The electricity needed to run the compressor was priced at
$0.04/kWhr. With a necessary power input of 6.14 MW, the electricity
needed to power the compressor system totals $3.2 million. Although
this is no small utilities cost, it is significantly smaller than the
$12 million cost of the suggested design. All capital and operating
costs associated with the optimized design can be found in Table
6.
Equipment* Capital Cost Utility Utility Flowrate(tonne/hr) Utility Cost($/year)

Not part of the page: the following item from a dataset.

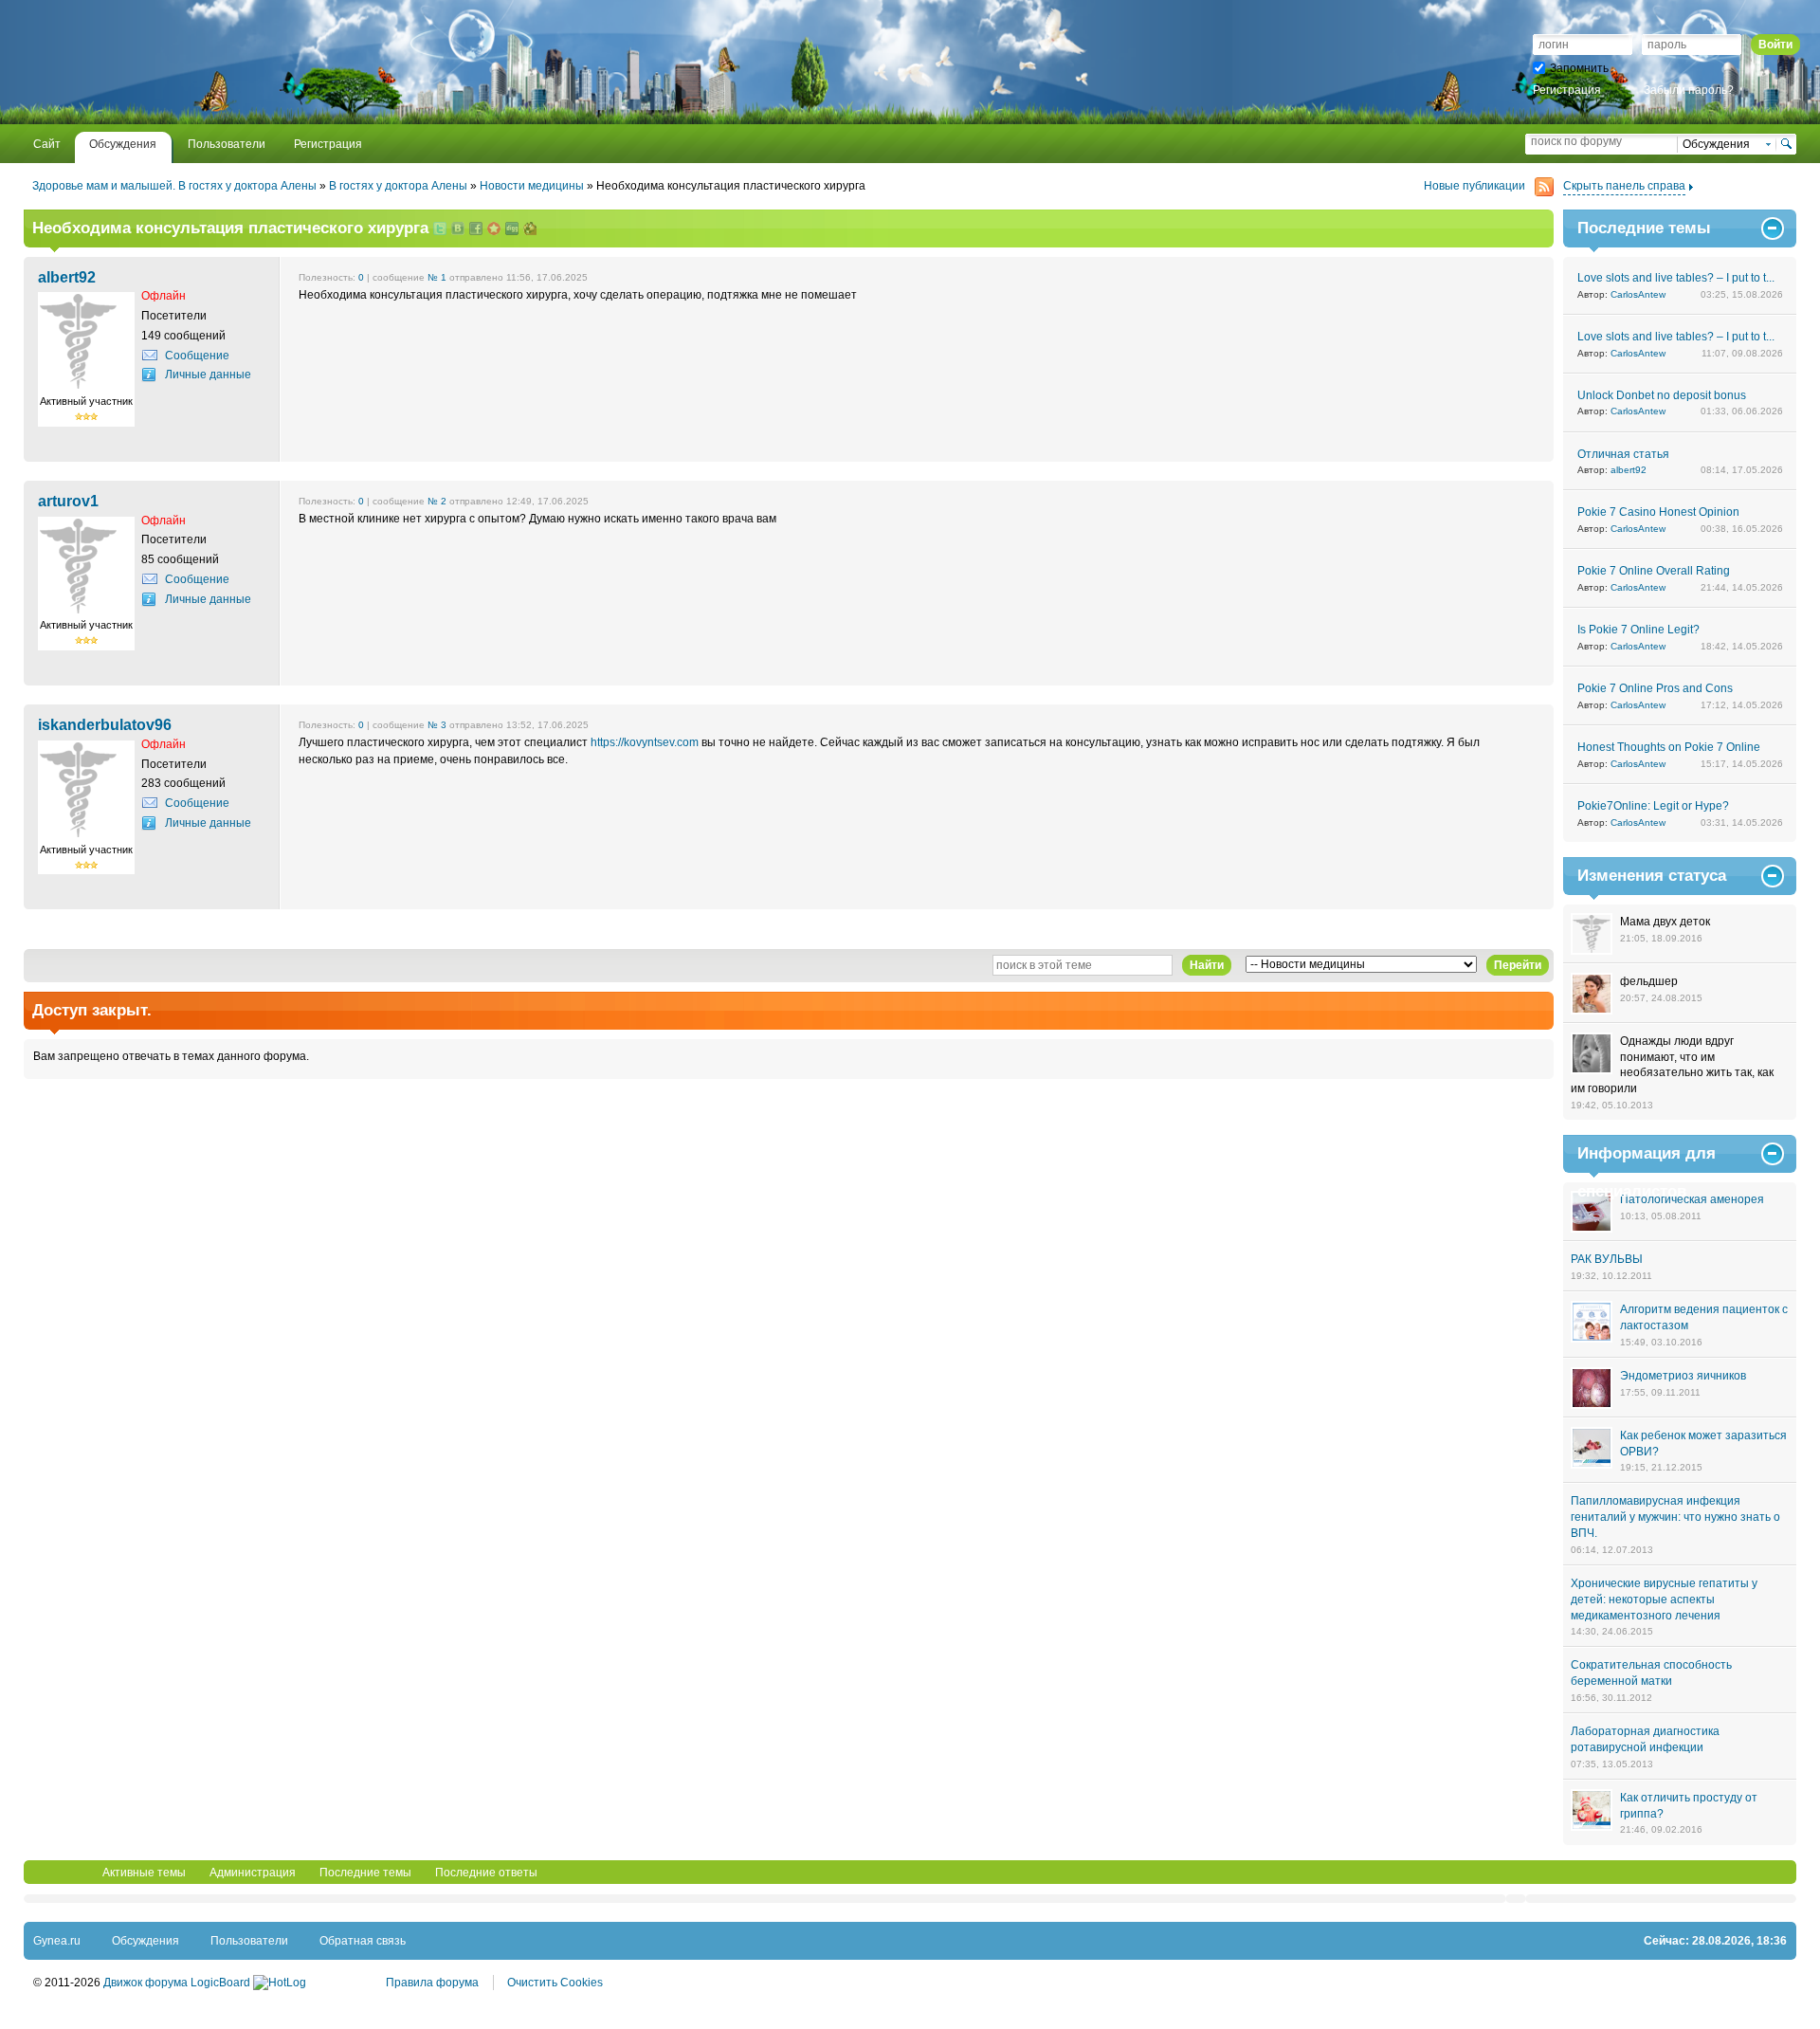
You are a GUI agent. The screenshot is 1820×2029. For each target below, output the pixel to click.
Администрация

E-302 $ 144,000 cw 84. $ 33,600
E-303a $ 975,000 NONE - $ -
E-303b $ 975,000 lps 162. $ -
E-304a $ 4,000,000 NONE - $ -
E-304b $ 4,000,000 cw 1130. $ -
E-305a $ 41,500 NONE - $ -
E-305b $ 41,500 lps 0.0322 $ -
E-306a $ 60,000 NONE - $ -
E-306b $ 60,000 cw 39.0 $ -
E-309 $ 11,900 NONE - $ -
E-310 $ 10,000 cw 0.856 $ 342
AC-100 $ 201,000 Electricity
Compressor, $38,000,000 4000 kW $ 3,200,000.00
Drive, and Electricity
Valve
Refrigerant $ 180.00
Total Utilities Cost $ 3,234,000
NPV utilities, 20 years, 10% discount rate $28,000,000
TOTAL Capital Cost $48,500,000
TOTAL COST $76,500,000
* Where backup exchangers are used, main
exchangers are designated "a", and auxiliary exchangers are
designated "b"
The effect of the decrease in operating cost is amplified when the
present value of the cost is calculated for a twenty-year plant life.
The comparison between the suggested design costs and those of the
optimized design can be seen in Figure 4.

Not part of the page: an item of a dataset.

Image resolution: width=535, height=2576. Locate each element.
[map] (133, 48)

The large increase in the capital cost is due to the addition of the heat pump loop and the back-up exchangers. Pricing information for the compressor and any necessary auxiliary equipment associated with it was obtained from Dresser-Rand. The total capital cost for the entire compressor system was $38 million. Despite the increased capital cost, over a twenty year plant life, implementation of the design that we have proposed will save an estimated $32 million, a 30% reduction in cost as compared to the suggested design.